Day probably plays them when he's feeling sexy and wants to set the mood.
Jonathan Kay on Stockwell Day, the death penalty, and the monster from Red Deer
November 02, 2007,
National Post
Twenty-five years ago, two native Americans from the Blackfeet Nation in northwestern Montana picked up a Red Deer, Alta. hitchhiker named Ronald Smith. When they stopped for a bathroom break, Smith followed the two into the woods and shot them in the back of their heads with a .22 rifle. He later said that he just wanted to experience what it was like to kill someone, and that the act was “no big deal.”
Smith then drove off in the victims’ car, and was later arrested in California. The killer, who is now 50, faces death by lethal injection in Montana for his crimes. This week, Public Safety Minister Stockwell Day said the Canadian government doesn’t have a problem with that. Most Canadians, I suspect, do.
It goes without saying that Smith is a malignant creature, and deserves no earthly interregnum between incarceration and Hell: By Smith’s own admission, his two murders were motivated by nothing more than a desire to experience the ultimate evil. But it is an inescapable fact that our Parliament long ago rejected the death penalty as immoral. Until this collective national judgment is formally reversed, it is inappropriate for our government to stand mute as a Canadian is subjected to a punishment in the United States that we ourselves would never permit.
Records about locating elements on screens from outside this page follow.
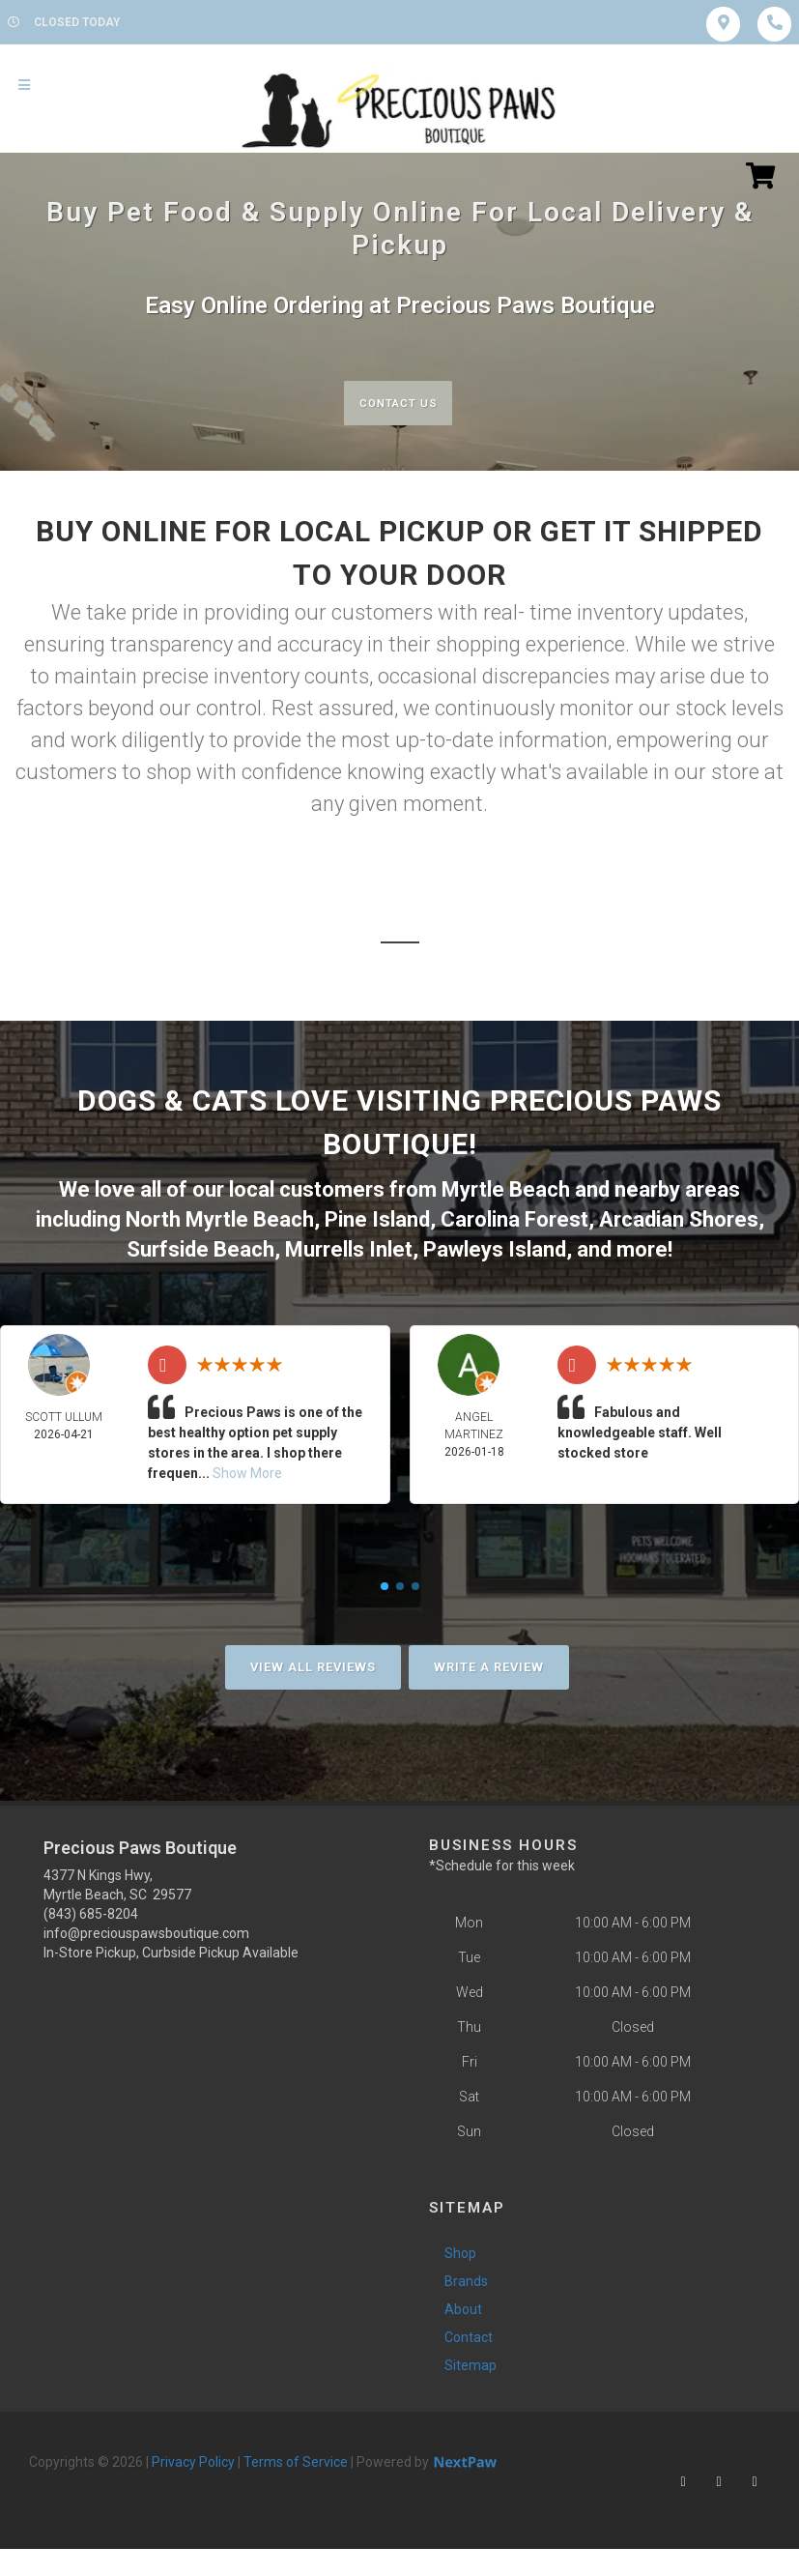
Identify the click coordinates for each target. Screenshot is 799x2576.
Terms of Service (295, 2458)
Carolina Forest (514, 1218)
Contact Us (398, 402)
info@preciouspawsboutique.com (146, 1929)
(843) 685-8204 (90, 1910)
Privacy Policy (193, 2458)
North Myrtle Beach (220, 1218)
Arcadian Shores (678, 1218)
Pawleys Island (494, 1246)
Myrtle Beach (506, 1191)
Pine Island (377, 1218)
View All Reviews (313, 1663)
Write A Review (489, 1663)
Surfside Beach (200, 1246)
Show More (247, 1469)
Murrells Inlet (349, 1246)
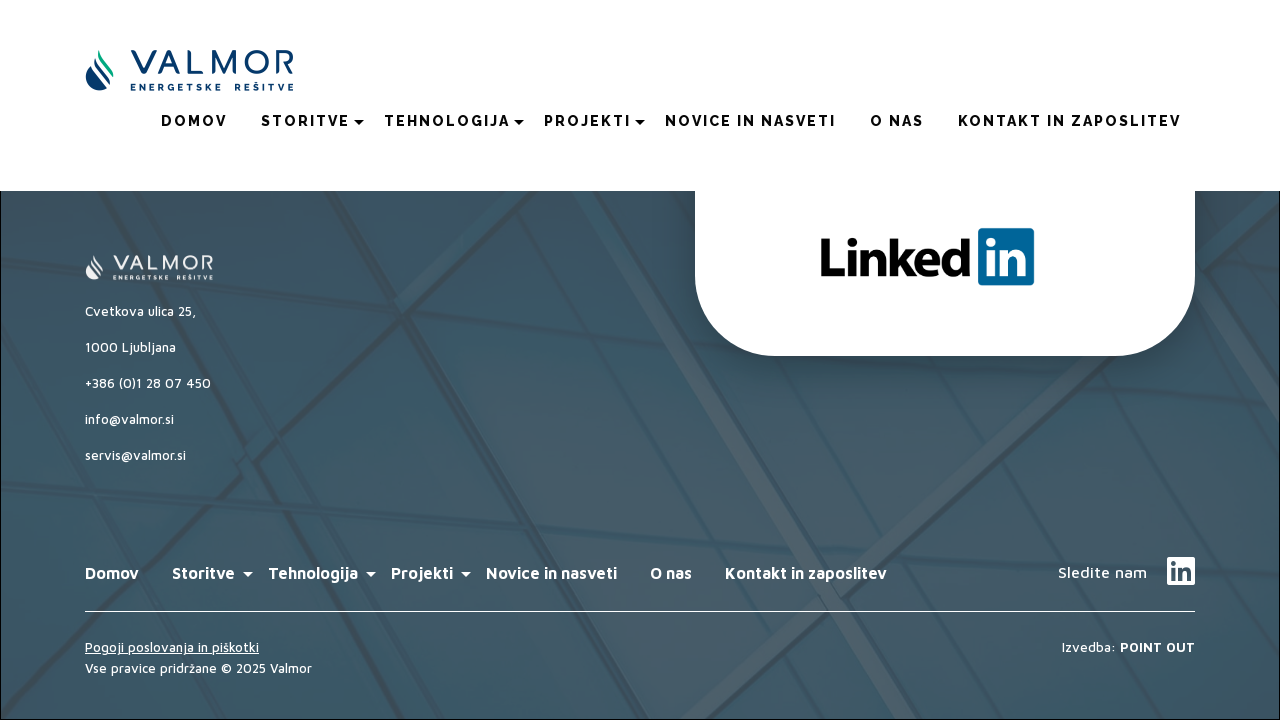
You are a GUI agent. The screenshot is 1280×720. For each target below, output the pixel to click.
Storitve (305, 121)
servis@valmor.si (135, 455)
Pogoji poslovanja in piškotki (172, 647)
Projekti (587, 121)
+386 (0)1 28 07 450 (148, 383)
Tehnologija (447, 121)
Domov (194, 121)
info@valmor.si (129, 419)
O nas (897, 121)
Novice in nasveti (750, 121)
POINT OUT (1157, 647)
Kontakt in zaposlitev (1069, 121)
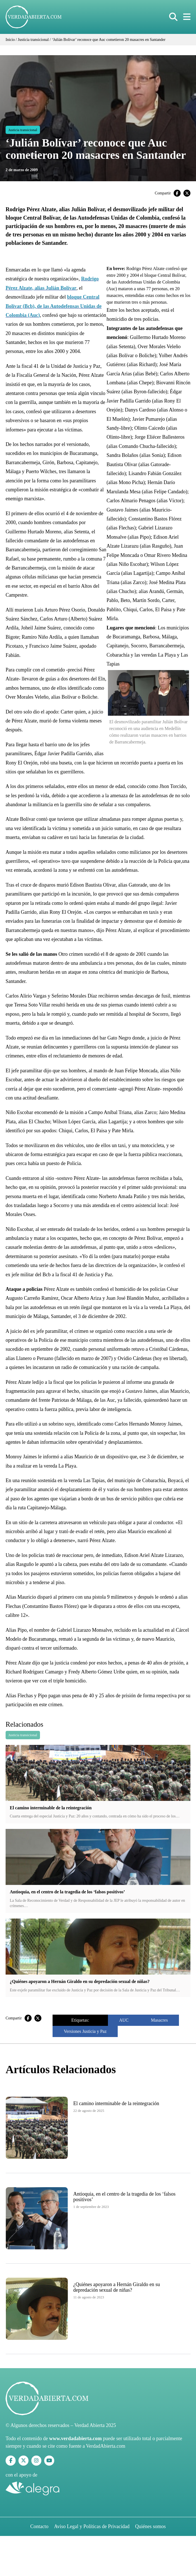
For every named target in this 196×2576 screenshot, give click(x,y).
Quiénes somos (150, 2526)
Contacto (39, 2526)
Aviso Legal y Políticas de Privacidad (91, 2526)
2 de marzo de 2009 (22, 170)
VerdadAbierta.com (105, 2446)
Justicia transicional (33, 40)
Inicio (10, 40)
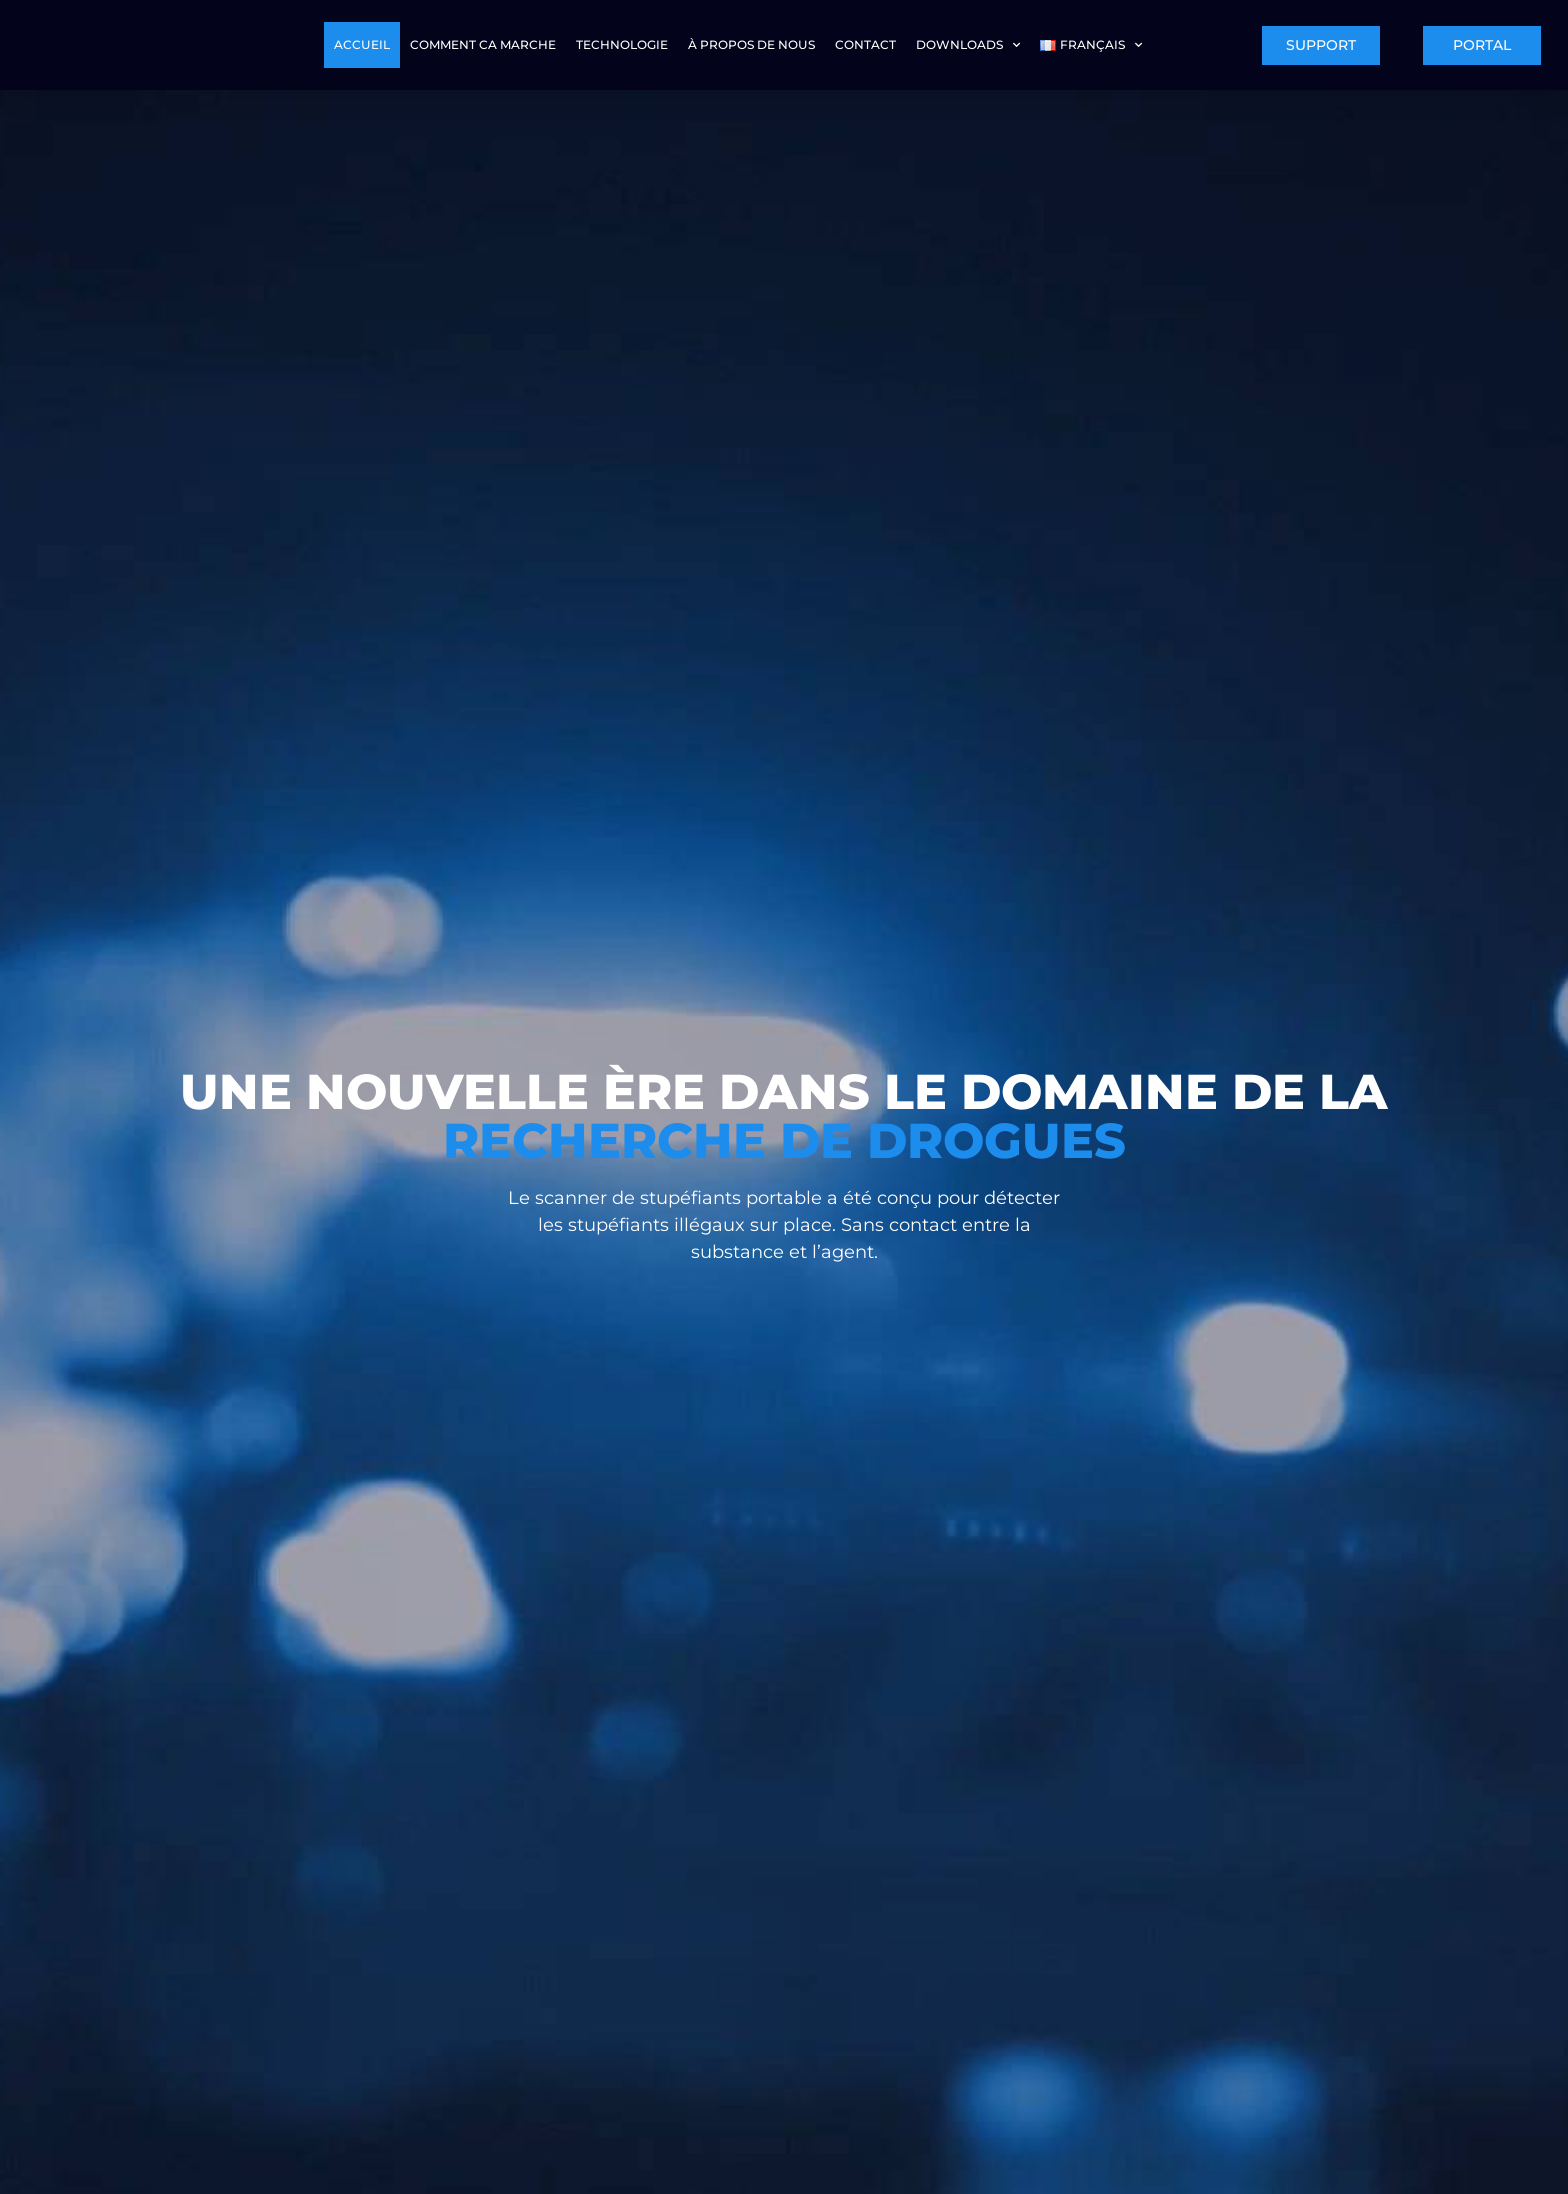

In such cases as Smith’s, the usual course has been for Canadian authorities to petition the Americans to spare the death penalty, either by commuting the sentence to life imprisonment or sending the criminal in question back to Canada to serve his time in a local penitentiary. But on Thursday, Mr. Day told the Commons that “We will not actively pursue bringing back to Canada murderers who have been tried in a democratic country that supports the rule of law … It would send a wrong message. We want to preserve public safety here in Canada.”
Both NDP Leader Jack Layton and Liberal leader Stéphane Dion have attacked Mr. Day for, in effect, tacitly condoning capital punishment. And they have a point. Yes, the United States is “a democratic country that supports the rule of law,” but it also one that has come to a different conclusion on the fundamental moral question of whether it is ever permissible for the state to take a human life in the service of criminal justice. With his announcement, Mr. Day is either (1) falsely suggesting that this difference in outlook isn’t worth making a diplomatic fuss about, even though a man’s life is at stake; or (2) indicating that this government truly does support capital punishment, notwithstanding the three-decade old ban on the practice that’s been in place in our own country (not to mention a 2001 Supreme Court of Canada decision that effectively declared the practice unconstitutional).
Both of these implications reflect poorly on the government. If Stephen Harper’s party seeks to overturn our nation’s stance on such an important issue, the proper place to do so is Parliament — not a passing communiqué involving a single Canadian monster awaiting a cocktail of Pancuronium Bromide and Potassium Chloride.